Stepping Beyond Your Mentor Text

Wednesday, November 30, 2022
I study Sharon's books
for character description.
I make no secret of my love for using mentor texts. For those of you who aren’t familiar with this term, a mentor text is a tool that writers use as a guide to make it through a project. When I write for a new publisher, a mentor text helps me get a feel for voice and what goes into chapter 1 and how to end a chapter. That’s when I write nonfiction. 

But I’ve also used mentor texts for fiction. When I work on fiction, mentor texts are how I study pacing and characterization, setting and dialogue. 

Not long ago I used one as a template for pacing a picture book manuscript. My family was driving cross country when a news story about popular children’s books came on. When the announcer started gushing about one of the titles, my husband knew he was in for a rant. It is one of those books that people love or hate, and I fit into the latter category. 

But I didn’t rant about Story X. Instead, I started noodling over how I would do it better. In just a few minutes, I knew who my characters would be, I had a rough setting, and a feel for the story problem. 
When we got home, I popped over to my library and checked Story X out as an e-book. Although I prefer print picture books, this was all I needed to check out the story’s pacing. In an hour I had roughed out my own story. 

But I also saw that the pacing didn’t quite work. I faced two choices. I could change my story to match the pacing of Story X, or I could find something that worked better for my own story. I had already created my own characters, plot, and setting. My theme was entirely different. Now I was changing the pacing as well.

That’s the key to successfully using a mentor text. You have to see what works for your story and then see what you need to change to make your story work. After all, you aren’t copying the other writer’s work. You are simply using it as a study of how a story can work. Yours is going to be different because, if you do it right, it will be 100% your own.


Sue Bradford Edwards' is the author of over 35 books for young readers.  To find out more about her writing, visit her site and blog, One Writer's Journey.

The next session of her new course, Pitching, Querying and Submitting Your Work will begin on December 4, 2022).  Coping with rejection is one of the topics she will cover in this course.

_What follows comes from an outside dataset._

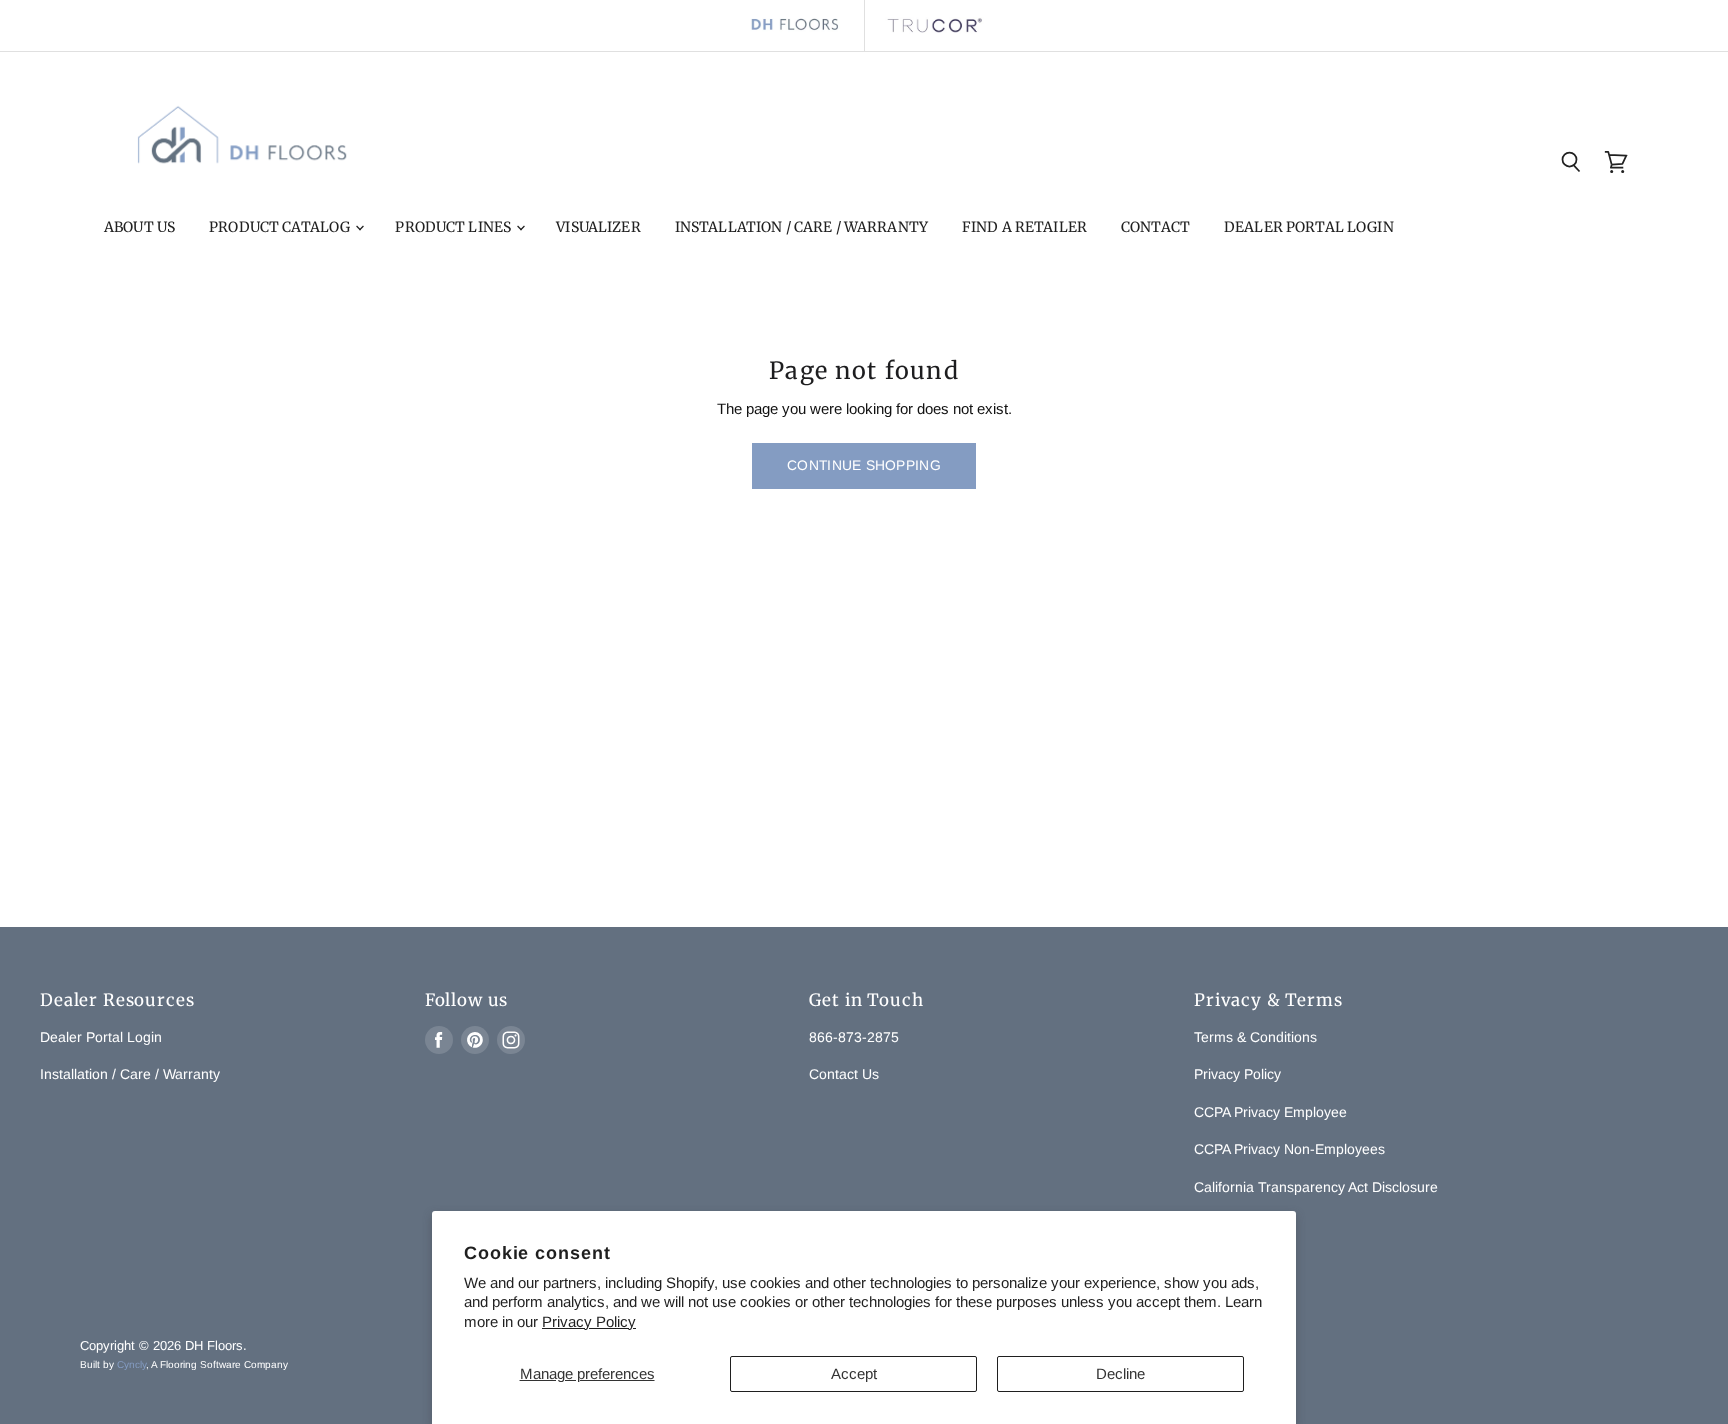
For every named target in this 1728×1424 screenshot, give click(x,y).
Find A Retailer (1024, 227)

Sue is also the instructor for  Research: Prepping to Write Nonfiction for Children and Young Adults (next session begins December 4, 2022) and Writing Nonfiction for Children and Young Adults (next session begins December 4, 2022). 


Cathy C. Hall said...

Absolutely love mentor texts, Sue! They're an excellent tool for just the reasons you described but I also like to think of them as an immersive experience. If I'm writing a mystery, for example, I'll read a ton of them that are similar to what I'm going for. I feel like the aesthetic seeps into my brain and out again when I start writing. :-)

Sue Bradford Edwards said...

That is so true! Reading cozies gives you a feel for quirky characters. Read epic fantasy and you'll pick up on how to create a sweeping saga. It's like a master class.